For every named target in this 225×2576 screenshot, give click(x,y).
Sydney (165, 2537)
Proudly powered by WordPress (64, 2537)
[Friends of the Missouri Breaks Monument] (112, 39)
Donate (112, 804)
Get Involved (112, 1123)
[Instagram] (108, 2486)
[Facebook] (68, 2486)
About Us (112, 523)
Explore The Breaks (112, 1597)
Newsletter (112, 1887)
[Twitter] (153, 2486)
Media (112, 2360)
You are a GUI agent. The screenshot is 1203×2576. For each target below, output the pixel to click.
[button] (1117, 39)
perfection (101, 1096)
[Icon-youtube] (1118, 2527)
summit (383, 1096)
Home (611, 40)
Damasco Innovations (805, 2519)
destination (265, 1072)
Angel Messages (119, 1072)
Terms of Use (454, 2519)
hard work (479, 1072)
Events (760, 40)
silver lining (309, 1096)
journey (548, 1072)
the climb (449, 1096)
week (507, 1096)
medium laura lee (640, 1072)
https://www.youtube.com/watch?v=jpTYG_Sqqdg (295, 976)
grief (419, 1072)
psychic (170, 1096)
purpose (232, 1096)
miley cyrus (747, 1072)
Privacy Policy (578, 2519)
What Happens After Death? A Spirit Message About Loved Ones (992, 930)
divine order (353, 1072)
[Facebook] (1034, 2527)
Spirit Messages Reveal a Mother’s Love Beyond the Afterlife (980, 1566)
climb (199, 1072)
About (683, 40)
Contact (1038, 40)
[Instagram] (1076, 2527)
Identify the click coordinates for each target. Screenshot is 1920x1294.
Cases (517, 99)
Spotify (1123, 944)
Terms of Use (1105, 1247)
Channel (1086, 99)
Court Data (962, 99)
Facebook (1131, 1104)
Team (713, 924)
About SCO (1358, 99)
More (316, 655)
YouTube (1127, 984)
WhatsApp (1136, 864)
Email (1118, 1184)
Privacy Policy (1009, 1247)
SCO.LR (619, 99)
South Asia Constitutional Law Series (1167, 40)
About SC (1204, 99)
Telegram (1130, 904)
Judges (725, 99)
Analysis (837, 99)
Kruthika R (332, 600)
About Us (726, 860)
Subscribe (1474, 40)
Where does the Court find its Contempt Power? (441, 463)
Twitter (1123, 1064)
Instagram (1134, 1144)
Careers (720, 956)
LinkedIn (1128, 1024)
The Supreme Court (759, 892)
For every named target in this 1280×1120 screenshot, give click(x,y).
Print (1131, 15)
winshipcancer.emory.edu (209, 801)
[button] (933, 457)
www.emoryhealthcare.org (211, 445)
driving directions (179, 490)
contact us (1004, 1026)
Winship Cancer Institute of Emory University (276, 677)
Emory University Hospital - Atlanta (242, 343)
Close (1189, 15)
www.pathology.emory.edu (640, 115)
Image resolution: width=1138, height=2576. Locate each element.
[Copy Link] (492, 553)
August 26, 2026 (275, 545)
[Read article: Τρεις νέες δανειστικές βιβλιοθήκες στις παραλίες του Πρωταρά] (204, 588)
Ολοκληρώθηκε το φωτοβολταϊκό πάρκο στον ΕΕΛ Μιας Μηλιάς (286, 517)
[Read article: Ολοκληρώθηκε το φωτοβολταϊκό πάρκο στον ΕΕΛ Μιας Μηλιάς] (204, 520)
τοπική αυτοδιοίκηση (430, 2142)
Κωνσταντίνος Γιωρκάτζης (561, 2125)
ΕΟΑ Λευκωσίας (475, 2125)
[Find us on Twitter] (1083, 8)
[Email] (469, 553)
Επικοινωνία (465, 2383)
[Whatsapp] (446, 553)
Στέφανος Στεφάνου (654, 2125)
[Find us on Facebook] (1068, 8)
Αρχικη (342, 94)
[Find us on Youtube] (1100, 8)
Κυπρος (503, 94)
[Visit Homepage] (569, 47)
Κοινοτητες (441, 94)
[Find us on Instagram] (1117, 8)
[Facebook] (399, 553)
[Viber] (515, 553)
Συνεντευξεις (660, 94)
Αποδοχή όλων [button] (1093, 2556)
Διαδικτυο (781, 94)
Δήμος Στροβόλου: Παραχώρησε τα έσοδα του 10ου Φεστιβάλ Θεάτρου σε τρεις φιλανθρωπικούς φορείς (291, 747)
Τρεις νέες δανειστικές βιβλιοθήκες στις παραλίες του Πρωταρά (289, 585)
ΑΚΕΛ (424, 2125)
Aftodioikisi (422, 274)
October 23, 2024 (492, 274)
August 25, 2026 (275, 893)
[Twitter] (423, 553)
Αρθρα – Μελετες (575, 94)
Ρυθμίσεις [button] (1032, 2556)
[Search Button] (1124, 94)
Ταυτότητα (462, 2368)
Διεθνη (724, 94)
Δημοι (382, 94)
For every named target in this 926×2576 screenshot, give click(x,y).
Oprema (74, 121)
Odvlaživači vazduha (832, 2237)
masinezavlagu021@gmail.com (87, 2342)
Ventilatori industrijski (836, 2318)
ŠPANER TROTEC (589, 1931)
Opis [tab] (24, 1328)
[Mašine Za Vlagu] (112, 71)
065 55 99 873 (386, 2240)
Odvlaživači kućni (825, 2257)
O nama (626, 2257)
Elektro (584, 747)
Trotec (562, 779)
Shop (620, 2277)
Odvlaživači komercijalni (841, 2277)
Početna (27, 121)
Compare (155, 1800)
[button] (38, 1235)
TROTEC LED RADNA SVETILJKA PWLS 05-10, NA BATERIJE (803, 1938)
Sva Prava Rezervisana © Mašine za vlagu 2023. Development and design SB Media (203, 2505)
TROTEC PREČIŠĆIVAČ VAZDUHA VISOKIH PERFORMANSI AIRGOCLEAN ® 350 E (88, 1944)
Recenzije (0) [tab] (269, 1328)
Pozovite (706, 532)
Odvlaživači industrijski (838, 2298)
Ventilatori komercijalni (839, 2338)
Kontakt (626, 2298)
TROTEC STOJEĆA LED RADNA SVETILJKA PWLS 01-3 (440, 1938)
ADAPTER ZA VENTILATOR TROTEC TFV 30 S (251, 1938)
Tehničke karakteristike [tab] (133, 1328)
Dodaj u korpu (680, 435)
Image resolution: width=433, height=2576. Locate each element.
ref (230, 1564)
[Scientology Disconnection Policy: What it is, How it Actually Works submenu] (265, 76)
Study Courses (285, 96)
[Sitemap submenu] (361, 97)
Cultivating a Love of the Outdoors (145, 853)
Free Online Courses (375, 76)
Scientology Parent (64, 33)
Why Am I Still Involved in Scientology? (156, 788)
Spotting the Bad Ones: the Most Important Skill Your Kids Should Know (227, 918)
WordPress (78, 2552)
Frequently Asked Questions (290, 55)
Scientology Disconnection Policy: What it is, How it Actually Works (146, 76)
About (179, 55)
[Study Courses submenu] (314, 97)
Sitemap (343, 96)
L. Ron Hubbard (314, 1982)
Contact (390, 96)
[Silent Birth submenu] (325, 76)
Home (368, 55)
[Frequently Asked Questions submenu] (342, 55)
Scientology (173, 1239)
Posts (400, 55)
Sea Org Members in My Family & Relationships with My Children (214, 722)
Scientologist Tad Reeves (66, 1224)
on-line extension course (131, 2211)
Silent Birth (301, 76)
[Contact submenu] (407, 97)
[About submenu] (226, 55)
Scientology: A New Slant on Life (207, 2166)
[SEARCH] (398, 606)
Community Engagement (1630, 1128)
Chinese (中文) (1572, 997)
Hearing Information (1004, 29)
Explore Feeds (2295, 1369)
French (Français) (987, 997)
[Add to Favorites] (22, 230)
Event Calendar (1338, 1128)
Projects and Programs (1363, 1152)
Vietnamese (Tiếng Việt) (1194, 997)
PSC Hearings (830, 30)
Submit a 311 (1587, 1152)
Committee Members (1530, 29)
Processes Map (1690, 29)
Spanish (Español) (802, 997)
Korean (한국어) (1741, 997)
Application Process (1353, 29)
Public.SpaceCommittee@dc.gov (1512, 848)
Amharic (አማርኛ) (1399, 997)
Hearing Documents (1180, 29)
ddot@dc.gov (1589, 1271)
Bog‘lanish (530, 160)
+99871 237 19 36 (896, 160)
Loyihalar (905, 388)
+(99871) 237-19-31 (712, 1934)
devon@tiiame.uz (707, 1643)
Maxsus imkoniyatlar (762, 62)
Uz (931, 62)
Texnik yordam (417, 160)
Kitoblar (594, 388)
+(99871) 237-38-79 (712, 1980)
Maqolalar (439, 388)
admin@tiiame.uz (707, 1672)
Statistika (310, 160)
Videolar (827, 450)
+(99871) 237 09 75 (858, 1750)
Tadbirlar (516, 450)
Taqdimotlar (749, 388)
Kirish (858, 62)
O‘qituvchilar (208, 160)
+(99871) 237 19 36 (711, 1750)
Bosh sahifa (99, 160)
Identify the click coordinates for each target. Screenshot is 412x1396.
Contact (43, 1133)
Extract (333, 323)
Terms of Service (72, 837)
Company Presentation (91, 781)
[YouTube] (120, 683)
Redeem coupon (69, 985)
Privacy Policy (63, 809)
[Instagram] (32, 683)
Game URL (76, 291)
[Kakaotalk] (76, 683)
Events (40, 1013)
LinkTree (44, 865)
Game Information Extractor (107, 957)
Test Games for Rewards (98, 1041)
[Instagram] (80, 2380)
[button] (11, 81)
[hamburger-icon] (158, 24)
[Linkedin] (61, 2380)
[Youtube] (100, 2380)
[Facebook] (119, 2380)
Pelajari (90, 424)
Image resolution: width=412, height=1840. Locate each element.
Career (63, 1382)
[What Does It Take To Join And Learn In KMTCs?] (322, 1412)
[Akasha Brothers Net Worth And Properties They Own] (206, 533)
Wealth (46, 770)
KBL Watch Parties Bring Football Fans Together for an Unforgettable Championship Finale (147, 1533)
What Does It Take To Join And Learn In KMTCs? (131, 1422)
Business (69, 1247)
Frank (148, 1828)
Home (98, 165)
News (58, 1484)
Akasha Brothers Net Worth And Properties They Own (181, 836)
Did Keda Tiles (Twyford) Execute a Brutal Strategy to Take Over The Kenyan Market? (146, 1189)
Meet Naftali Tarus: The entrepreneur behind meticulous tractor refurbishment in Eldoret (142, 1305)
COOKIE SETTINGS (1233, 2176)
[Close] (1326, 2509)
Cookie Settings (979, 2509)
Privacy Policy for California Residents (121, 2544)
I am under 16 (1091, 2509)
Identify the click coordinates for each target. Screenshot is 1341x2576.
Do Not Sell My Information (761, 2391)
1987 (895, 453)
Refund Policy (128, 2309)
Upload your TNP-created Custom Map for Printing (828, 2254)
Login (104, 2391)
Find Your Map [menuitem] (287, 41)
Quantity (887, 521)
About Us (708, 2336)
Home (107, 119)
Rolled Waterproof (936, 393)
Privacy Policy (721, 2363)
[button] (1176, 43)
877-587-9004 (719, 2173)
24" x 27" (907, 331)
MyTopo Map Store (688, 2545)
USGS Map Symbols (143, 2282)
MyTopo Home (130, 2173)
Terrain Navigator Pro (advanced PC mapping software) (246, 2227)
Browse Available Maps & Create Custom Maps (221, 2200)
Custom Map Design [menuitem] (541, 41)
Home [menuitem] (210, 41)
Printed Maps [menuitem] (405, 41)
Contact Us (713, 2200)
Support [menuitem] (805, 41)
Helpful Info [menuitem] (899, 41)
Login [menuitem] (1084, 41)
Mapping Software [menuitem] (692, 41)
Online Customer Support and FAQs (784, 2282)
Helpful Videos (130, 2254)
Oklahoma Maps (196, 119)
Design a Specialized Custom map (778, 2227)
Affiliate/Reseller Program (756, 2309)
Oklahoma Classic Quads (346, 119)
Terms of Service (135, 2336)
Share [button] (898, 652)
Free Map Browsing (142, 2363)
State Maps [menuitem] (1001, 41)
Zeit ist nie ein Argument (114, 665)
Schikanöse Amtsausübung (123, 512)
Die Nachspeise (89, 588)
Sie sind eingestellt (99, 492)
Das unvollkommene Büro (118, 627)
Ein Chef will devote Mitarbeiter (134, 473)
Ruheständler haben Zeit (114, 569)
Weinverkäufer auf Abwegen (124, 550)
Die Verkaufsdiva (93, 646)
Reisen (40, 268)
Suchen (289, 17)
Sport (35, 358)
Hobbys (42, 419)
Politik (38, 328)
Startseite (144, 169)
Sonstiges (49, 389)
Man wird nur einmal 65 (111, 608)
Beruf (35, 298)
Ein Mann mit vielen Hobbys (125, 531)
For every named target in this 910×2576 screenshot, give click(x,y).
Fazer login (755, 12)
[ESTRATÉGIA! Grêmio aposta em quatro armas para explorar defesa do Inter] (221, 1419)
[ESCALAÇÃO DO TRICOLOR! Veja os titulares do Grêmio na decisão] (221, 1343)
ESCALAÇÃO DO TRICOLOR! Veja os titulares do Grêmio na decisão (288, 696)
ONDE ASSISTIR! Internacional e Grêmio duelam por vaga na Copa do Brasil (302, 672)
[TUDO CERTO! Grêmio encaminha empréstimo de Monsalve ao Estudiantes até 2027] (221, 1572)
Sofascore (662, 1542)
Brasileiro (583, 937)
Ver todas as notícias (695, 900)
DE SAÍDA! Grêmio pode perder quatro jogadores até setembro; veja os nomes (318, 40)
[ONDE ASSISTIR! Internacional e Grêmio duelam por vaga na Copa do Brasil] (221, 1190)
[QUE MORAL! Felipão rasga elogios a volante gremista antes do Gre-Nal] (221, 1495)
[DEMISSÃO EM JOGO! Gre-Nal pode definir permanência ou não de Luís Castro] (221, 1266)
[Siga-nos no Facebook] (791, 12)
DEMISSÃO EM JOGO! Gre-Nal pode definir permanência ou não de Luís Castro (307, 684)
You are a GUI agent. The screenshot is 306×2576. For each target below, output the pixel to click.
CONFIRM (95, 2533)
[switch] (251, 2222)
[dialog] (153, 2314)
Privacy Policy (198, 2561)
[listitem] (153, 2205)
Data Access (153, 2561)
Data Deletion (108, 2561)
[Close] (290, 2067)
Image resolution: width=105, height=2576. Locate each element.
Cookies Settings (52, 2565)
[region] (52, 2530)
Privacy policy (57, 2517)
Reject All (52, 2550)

□ □ □ □ □ □ □

An exact copy of the lines above, from the one containing "purpose (232, 1096)" through the one containing "[Facebook] (1034, 2527)", is the whole of the answer.

- **EXERCISE OUTPUT**
purpose (232, 1096)
miley cyrus (747, 1072)
Privacy Policy (578, 2519)
What Happens After Death? A Spirit Message About Loved Ones (992, 930)
divine order (353, 1072)
[Facebook] (1034, 2527)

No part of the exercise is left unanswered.